Scooter was not the devoted dog I had dreamed of; she was independent and ran away every chance she got. She dashed through open doors or pulled out of her collar and took off running. She was oblivious to my panic-stricken pleas and would run until she was cornered.
Scooter destroyed our yard. She was a digger who turned our lawn into a minefield of holes and mounds. She also took it as her duty to patrol the perimeter of our fence with such fervor that she wore a path all the way around the yard as well.
Most problematic of all, though, was the barking. Scooter barked constantly, which caused problems with the neighbors. One night my brother and I were home alone when we heard someone yelling and pounding on our front door. I called the police, convinced we were in danger. My parents came home to find police cars in our driveway and officers searching for the intruder. It turned out that the man at the door had been our neighbor; he was furious about Scooter’s barking and had come to lecture us about the noise.

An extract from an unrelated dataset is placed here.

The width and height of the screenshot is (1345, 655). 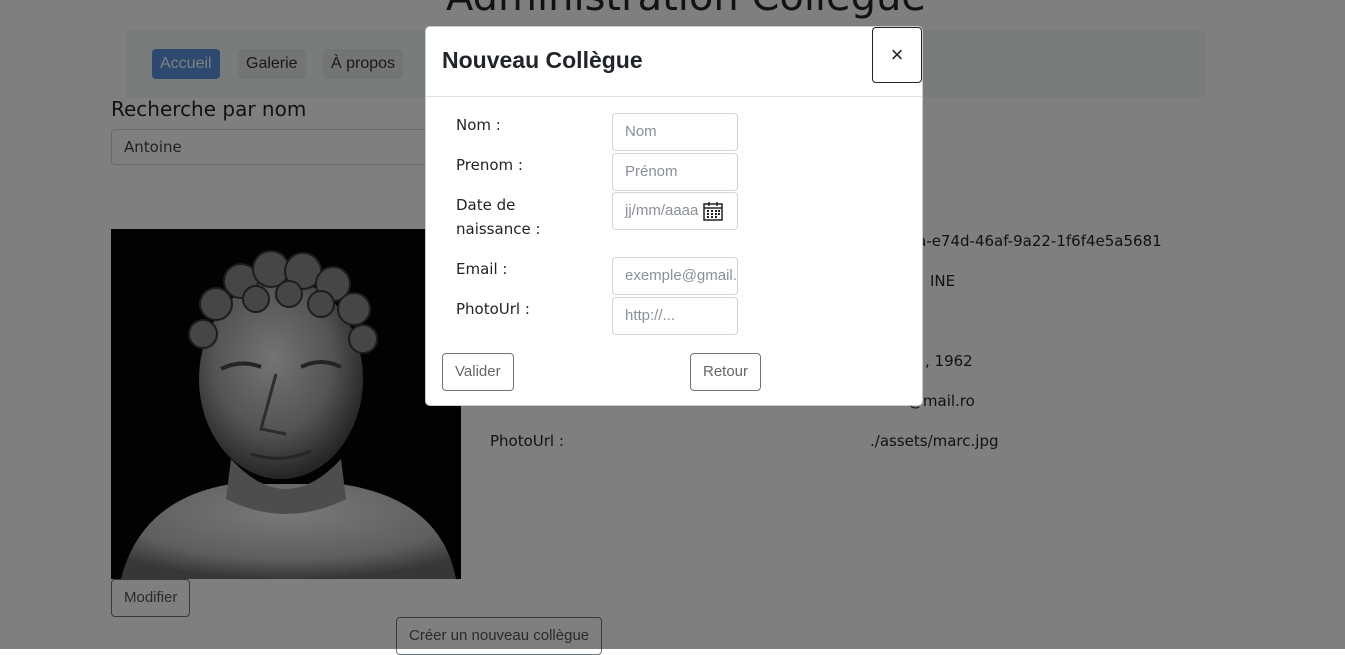 What do you see at coordinates (674, 62) in the screenshot?
I see `modal-header: Nouveau Collègue ×` at bounding box center [674, 62].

Scooter was, indeed, a Terrier Terror.
Scooter was a pretty typical terrier. Fortunately, I learned how to manage her and was able to train her to be obedient and well-behaved. But my experiences with her taught me some important lessons about the terrier breed — and about how to work with them.

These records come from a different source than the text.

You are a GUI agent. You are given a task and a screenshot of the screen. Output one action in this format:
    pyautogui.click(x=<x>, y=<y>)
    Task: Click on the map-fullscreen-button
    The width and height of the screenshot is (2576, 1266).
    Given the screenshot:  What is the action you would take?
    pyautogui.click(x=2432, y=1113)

Terriers are notoriously feisty with other dogs; they were bred to hunt solo and thus had little need for sociability. A terrier who spends time around other canines from an early age may learn to be friendly with them. But even with appropriate socialization, some terriers are best suited to single dog homes and may not do well in certain situations, like at the dog park.
Terriers are commonly friendly, but are rarely the type who thrive on being held or coddled. Because they were bred to work independently, terriers are less attached to people than other comparable dogs. Certain breeds of terrier are more likely to be wary of strangers; for these dogs, extensive socialization with a wide variety of people, including children, is necessary.

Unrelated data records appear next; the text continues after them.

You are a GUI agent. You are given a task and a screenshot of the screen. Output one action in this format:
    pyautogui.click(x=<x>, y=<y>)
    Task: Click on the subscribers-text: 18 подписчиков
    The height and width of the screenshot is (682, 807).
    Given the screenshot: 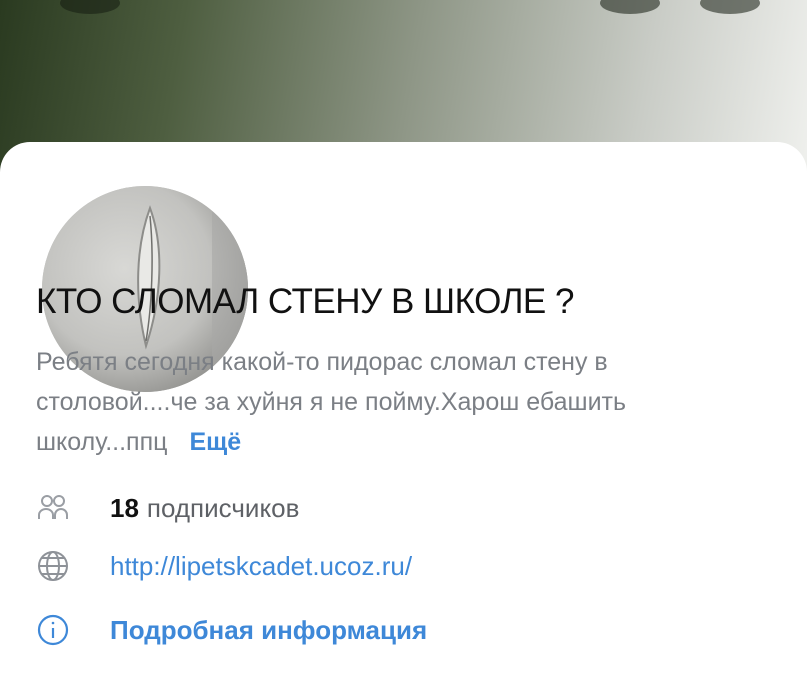 What is the action you would take?
    pyautogui.click(x=204, y=508)
    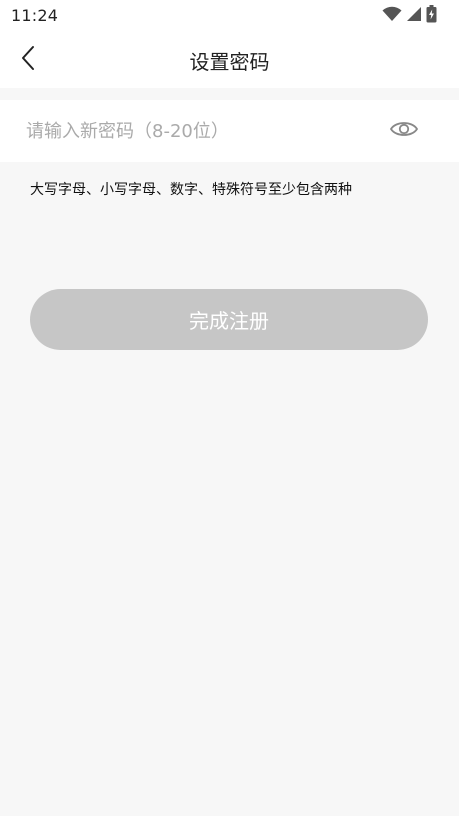  I want to click on status-time: 11:24, so click(35, 16).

Terriers were bred to chase down and kill small animals, which can make them a hazard to other pets, particularly smaller rodents. If introduced early enough to other animals, a terrier may learn to adjust and get along well with them. Some terriers will never be good candidates for homes with small animals, though, because their predatory drive is too high.
Terriers are bred to dig out burrowed animals, which can translate into unwanted digging in your yard or garden. A simple solution to this problem is to create a digging pit for your terrier. Terriers are also escape artists who run and roam. For this reason, most terriers require secure fencing and do best when kept on leash when they’re outside of their yard.
Terriers need a variety of outlets to release their abundant energy, including lots of exercise. Despite the small size of many terriers, the group tends to be incredibly athletic. They can make ideal workout partners for activities like hiking, jogging and long walks. Many terriers excel at doggy sports, including agility, Earthdog, lure racing, fly ball and scenting.
Terriers respond well to reward-based training, in particular clicker training, because they are problem solvers and highly motivated by incentives, like play and treats. Impulse-control exercises like waiting at the door are especially important for teaching terriers delayed gratification. Lastly, food puzzles can be indispensable at mealtimes, as the process mimics your terrier’s inborn predatory instinct.